Gilbert & Sullivan & … Frankenstein?

A carpet for the theater lobby can cost a lot — in terms of friendships and careers.

The Mikado's George Grossmith as illustrated in The Idler magazine, 1897.
George Grossmith, illustrated here in a 1987 issue of The Idler magazine, starred as Ko-Ko in Gilbert and Sullivan's The Mikado at London's Savoy Theatre in 1885 and 1888.

I've got a secret list of musicals that I wish I could see, but I know I never will, for the very good reason that they don't exist. Their creators thought about writing them but for one reason or another never did: George and Ira Gershwin's Zuleika Dobson; Kern and Hammerstein's Messer Marco Polo; Bock and Harnick's Lord Nelson musical. But far and away my favorite — are you sitting down? — is Gilbert and Sullivan's Frankenstein.
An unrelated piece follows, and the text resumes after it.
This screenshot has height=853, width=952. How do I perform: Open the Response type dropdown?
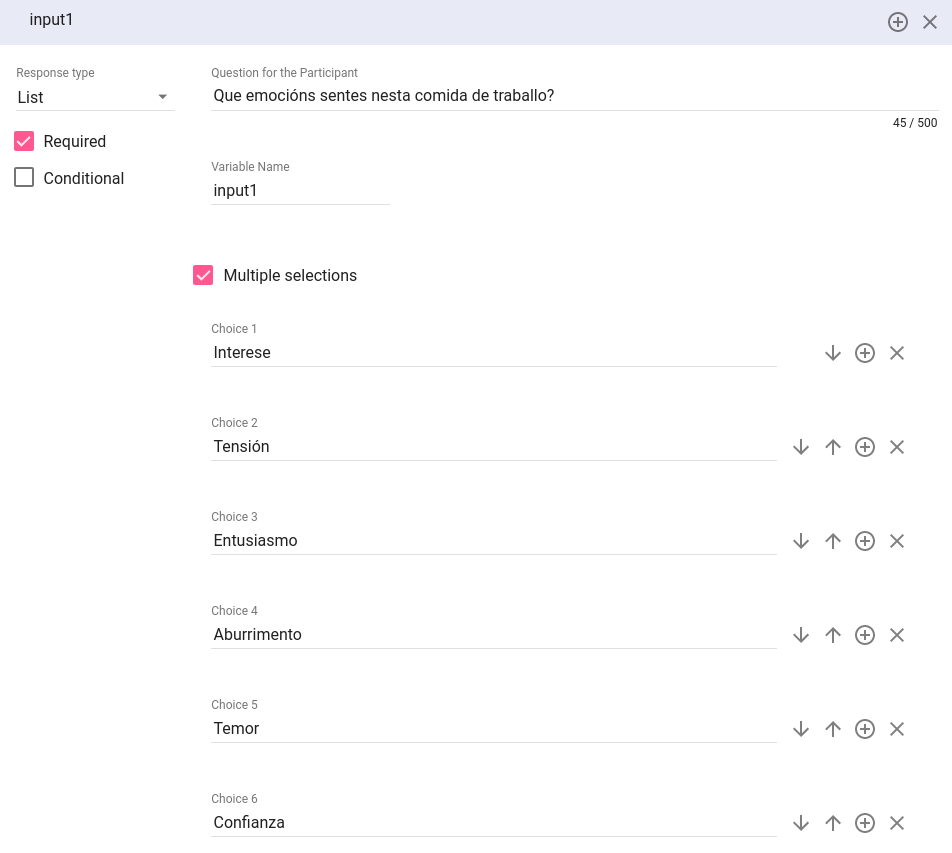pos(95,97)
Yes, the two great masters of comic opera did discuss the notion, one of several that Gilbert broached to Sullivan as a possible follow-up to the runaway success of The Mikado. His thought was that George Grossmith, the spidery patter-singing comic who created the role of Ko-Ko, would next play the mad doctor who finds himself under the menacing thumb of the monstrous creature he had created, to be played by Rutland Barrington, the tall, husky baritone then playing Pooh-Bah, Ko-Ko's haughty abettor.

It never happened. Sullivan apparently found its musical prospects unpromising. Instead, the team wrote Ruddigore, a spoof melodrama in which ghostly portraits come to life. That work's comparative failure planted the seeds of distrust between writer and composer, which would flower, in 1890, into their famous quarrel. So we will never hear the duets Gilbert might have conceived for monster and scientist, or the wild orchestral filigrees with which Sullivan might have decorated their lab.

I was thinking about the paradox of this perfect writing team's astonishing personal incompatibility, because a date caught my eye: 124 years ago this month, W. S. Gilbert wrote to Arthur Sullivan to announce that their collaboration had officially ended. The date on which that letter was sent, as it happens, is the one on which, 55 years later, I was born. That may explain why I've always felt such a terrible sense of loss over the breakup of their partnership. I can't help but wish that Gilbert had hesitated a few days before sending the fatal letter. Their quarrel might have been mended, leaving both their later lives and mine happier and more fulfilled. (It probably didn't help matters that Sullivan was approaching 50. Gilbert's epistolary rampage began not long before the composer's 48th birthday, May 13, 1890.)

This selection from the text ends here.